** DATA RECORDS follows **
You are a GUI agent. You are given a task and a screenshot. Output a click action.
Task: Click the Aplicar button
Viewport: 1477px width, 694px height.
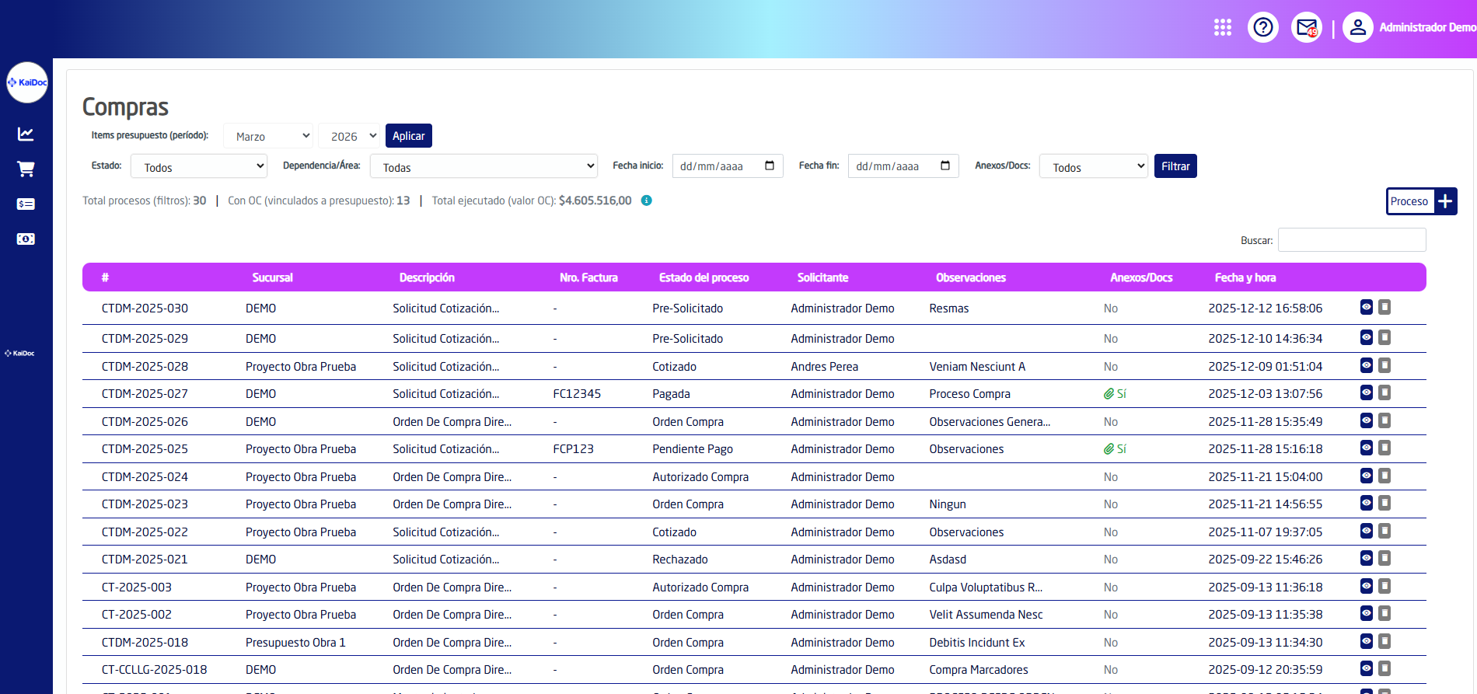[408, 136]
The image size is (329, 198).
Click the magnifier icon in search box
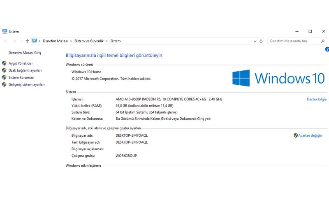322,41
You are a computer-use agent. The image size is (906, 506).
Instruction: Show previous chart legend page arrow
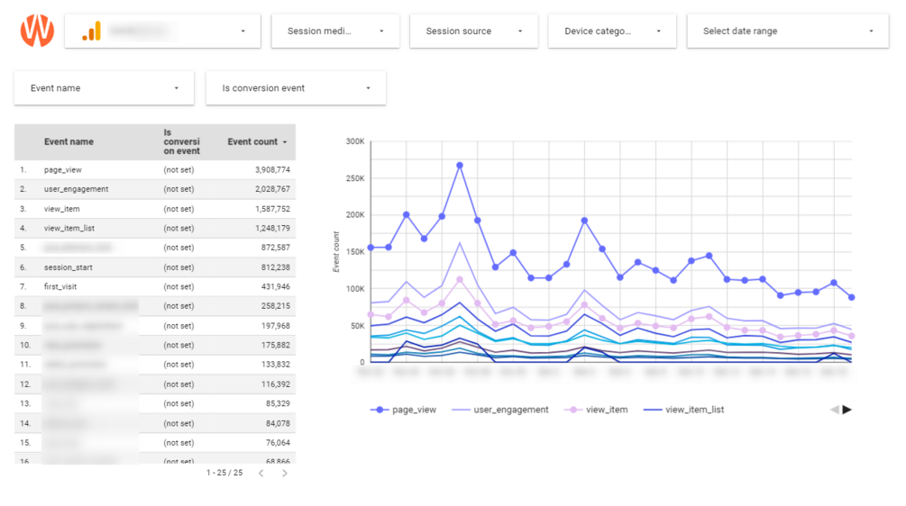click(x=834, y=410)
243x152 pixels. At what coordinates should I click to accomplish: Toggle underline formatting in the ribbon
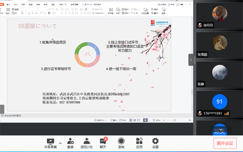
** End of DATA RECORDS **
Retype every entry exactly as written, but omit the pictures.

SOLUTION TO THIS TASK —
You are a GUI agent. You are given a task and a screenshot. Output a click action.
Task: Click the Aplicar button
Viewport: 1477px width, 694px height.
[408, 136]
The image size is (329, 198).
Click the magnifier icon in search box
322,41
You are a computer-use agent. The image size is (906, 506).
Instruction: Show previous chart legend page arrow
click(x=834, y=410)
243x152 pixels. At what coordinates should I click to accomplish: Toggle underline formatting in the ribbon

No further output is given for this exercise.